Problems to work on =
• 1. Copy out the full mailing list post on collation version tracking for macOS, word for word.
• 2. Put the entries, from their first line through the line with "click(x=485, y=232)", into a numbered list and omit any blank lines.

Re: Collation version tracking for macOS

From: Thomas Munro <thomas(dot)munro(at)gmail(dot)com>
To: Peter Geoghegan <pg(at)bowt(dot)ie>
Cc: "Finnerty, Jim" <jfinnert(at)amazon(dot)com>, "Nasby, Jim" <nasbyj(at)amazon(dot)com>, Tom Lane <tgl(at)sss(dot)pgh(dot)pa(dot)us>, Jeremy Schneider <schneider(at)ardentperf(dot)com>, Peter Eisentraut <peter(dot)eisentraut(at)enterprisedb(dot)com>, pgsql-hackers <pgsql-hackers(at)postgresql(dot)org>
Subject: Re: Collation version tracking for macOS
Date: 2022-06-11 01:48:19
Message-ID: CA+hUKGLBKPt0q76G3Jpc=DG4H30-j2voLv4wLeaRDOKjFmo1Zg@mail.gmail.com
Views: Raw Message | Whole Thread | Download mbox | Resend email
Thread:
Lists: pgsql-hackers

On Fri, Jun 10, 2022 at 4:30 PM Thomas Munro <thomas(dot)munro(at)gmail(dot)com> wrote:
> I'm not sold on any particular plan, but working through some examples
> helped me see your idea better... I may try to code that up in a
> minimal way so we can kick the tyres...

I did a bit of hacking on that idea. The goal was to stamp each index
with an ICU major version (not sure where, not done in the attached),
and if that doesn't match the library we're linked against, we'd try
to dlopen() libraries via symlinks with known name formats under
PGDATA/pg_icu_lib, which an administrator would have to create. That
seemed a bit simpler than dealing with new catalogs for now...

Dataset excerpts =
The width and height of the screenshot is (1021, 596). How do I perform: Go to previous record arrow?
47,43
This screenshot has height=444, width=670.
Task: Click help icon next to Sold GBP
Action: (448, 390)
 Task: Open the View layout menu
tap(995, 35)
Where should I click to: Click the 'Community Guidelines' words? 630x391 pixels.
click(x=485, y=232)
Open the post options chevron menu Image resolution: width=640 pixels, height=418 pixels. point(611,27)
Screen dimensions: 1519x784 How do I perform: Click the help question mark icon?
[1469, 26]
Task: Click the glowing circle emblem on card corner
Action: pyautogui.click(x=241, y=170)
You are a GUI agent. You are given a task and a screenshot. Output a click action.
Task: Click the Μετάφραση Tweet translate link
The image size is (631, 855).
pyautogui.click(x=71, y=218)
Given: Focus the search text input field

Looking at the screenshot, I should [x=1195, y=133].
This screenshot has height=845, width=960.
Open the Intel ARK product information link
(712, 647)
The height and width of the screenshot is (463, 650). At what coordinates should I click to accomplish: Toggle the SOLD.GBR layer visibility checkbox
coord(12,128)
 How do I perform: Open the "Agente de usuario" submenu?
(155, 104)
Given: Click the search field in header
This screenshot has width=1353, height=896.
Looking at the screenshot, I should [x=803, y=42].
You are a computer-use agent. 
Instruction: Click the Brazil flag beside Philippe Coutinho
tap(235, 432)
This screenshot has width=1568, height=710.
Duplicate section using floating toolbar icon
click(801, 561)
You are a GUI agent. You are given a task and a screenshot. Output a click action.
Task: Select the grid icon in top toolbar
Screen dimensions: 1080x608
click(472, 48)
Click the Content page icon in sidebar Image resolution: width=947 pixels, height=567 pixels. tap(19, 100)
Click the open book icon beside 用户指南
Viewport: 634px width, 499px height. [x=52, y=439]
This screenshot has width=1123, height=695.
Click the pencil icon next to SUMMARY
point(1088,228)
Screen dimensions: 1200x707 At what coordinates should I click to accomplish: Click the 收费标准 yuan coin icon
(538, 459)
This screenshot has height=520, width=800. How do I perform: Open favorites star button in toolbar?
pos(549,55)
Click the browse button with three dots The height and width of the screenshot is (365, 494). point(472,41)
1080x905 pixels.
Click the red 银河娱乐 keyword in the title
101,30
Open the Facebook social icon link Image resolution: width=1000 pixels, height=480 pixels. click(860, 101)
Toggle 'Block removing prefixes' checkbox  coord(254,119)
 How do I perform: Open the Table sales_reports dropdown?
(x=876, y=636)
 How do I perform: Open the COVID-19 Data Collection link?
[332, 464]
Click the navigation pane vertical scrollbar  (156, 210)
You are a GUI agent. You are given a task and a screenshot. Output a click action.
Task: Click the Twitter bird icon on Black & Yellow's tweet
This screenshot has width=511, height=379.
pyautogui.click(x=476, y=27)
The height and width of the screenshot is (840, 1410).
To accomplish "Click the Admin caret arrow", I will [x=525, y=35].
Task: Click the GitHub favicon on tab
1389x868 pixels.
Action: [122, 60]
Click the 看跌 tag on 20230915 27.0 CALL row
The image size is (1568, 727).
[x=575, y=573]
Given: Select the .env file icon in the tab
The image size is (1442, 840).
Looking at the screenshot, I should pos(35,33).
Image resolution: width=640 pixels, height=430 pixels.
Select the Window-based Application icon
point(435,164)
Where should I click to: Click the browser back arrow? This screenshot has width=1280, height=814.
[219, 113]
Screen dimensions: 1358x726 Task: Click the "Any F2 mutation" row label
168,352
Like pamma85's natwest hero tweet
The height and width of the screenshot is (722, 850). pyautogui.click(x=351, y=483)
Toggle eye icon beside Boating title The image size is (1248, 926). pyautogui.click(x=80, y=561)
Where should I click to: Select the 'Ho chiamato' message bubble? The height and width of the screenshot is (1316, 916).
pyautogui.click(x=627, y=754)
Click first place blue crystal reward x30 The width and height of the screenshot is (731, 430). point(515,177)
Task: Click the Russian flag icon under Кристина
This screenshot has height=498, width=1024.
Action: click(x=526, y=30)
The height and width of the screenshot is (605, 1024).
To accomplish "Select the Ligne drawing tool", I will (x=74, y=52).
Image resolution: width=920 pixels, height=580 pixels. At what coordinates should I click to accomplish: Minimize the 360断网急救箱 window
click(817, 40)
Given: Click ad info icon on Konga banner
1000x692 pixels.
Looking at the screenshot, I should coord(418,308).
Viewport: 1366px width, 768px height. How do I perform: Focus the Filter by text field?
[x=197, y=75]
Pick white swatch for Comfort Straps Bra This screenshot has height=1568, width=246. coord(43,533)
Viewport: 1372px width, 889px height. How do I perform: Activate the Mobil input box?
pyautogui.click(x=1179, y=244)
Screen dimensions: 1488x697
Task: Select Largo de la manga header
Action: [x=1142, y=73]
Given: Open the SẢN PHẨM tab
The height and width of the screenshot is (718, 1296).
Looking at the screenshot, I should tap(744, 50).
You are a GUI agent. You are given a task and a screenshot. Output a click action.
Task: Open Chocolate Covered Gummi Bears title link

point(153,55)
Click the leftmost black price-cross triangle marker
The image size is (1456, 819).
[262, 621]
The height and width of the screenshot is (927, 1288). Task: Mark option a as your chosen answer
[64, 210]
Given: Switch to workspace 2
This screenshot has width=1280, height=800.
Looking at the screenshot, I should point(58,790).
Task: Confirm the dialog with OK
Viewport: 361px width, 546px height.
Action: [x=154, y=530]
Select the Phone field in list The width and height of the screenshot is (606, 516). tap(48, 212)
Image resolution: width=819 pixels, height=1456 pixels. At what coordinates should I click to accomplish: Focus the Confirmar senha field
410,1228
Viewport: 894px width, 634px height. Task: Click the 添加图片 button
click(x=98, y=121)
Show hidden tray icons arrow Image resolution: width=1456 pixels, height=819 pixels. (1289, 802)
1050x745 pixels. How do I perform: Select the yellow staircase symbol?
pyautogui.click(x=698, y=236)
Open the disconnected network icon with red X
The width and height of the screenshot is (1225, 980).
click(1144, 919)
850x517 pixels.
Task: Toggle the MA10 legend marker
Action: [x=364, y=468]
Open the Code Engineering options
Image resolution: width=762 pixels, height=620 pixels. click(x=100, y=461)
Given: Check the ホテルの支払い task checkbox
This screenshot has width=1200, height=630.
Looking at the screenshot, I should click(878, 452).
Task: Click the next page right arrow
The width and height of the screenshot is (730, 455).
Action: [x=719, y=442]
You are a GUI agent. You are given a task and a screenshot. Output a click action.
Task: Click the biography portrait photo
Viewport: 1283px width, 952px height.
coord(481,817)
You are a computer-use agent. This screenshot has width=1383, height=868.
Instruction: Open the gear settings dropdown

Solutions for each task =
• 1.
Re: Collation version tracking for macOS

From: Thomas Munro <thomas(dot)munro(at)gmail(dot)com>
To: Peter Geoghegan <pg(at)bowt(dot)ie>
Cc: "Finnerty, Jim" <jfinnert(at)amazon(dot)com>, "Nasby, Jim" <nasbyj(at)amazon(dot)com>, Tom Lane <tgl(at)sss(dot)pgh(dot)pa(dot)us>, Jeremy Schneider <schneider(at)ardentperf(dot)com>, Peter Eisentraut <peter(dot)eisentraut(at)enterprisedb(dot)com>, pgsql-hackers <pgsql-hackers(at)postgresql(dot)org>
Subject: Re: Collation version tracking for macOS
Date: 2022-06-11 01:48:19
Message-ID: CA+hUKGLBKPt0q76G3Jpc=DG4H30-j2voLv4wLeaRDOKjFmo1Zg@mail.gmail.com
Views: Raw Message | Whole Thread | Download mbox | Resend email
Thread:
Lists: pgsql-hackers

On Fri, Jun 10, 2022 at 4:30 PM Thomas Munro <thomas(dot)munro(at)gmail(dot)com> wrote:
> I'm not sold on any particular plan, but working through some examples
> helped me see your idea better... I may try to code that up in a
> minimal way so we can kick the tyres...

I did a bit of hacking on that idea. The goal was to stamp each index
with an ICU major version (not sure where, not done in the attached),
and if that doesn't match the library we're linked against, we'd try
to dlopen() libraries via symlinks with known name formats under
PGDATA/pg_icu_lib, which an administrator would have to create. That
seemed a bit simpler than dealing with new catalogs for now...

• 2.
1. The width and height of the screenshot is (1021, 596). How do I perform: Go to previous record arrow?
2. 47,43
3. This screenshot has height=444, width=670.
4. Task: Click help icon next to Sold GBP
5. Action: (448, 390)
6.  Task: Open the View layout menu
7. tap(995, 35)
8. Where should I click to: Click the 'Community Guidelines' words? 630x391 pixels.
9. click(x=485, y=232)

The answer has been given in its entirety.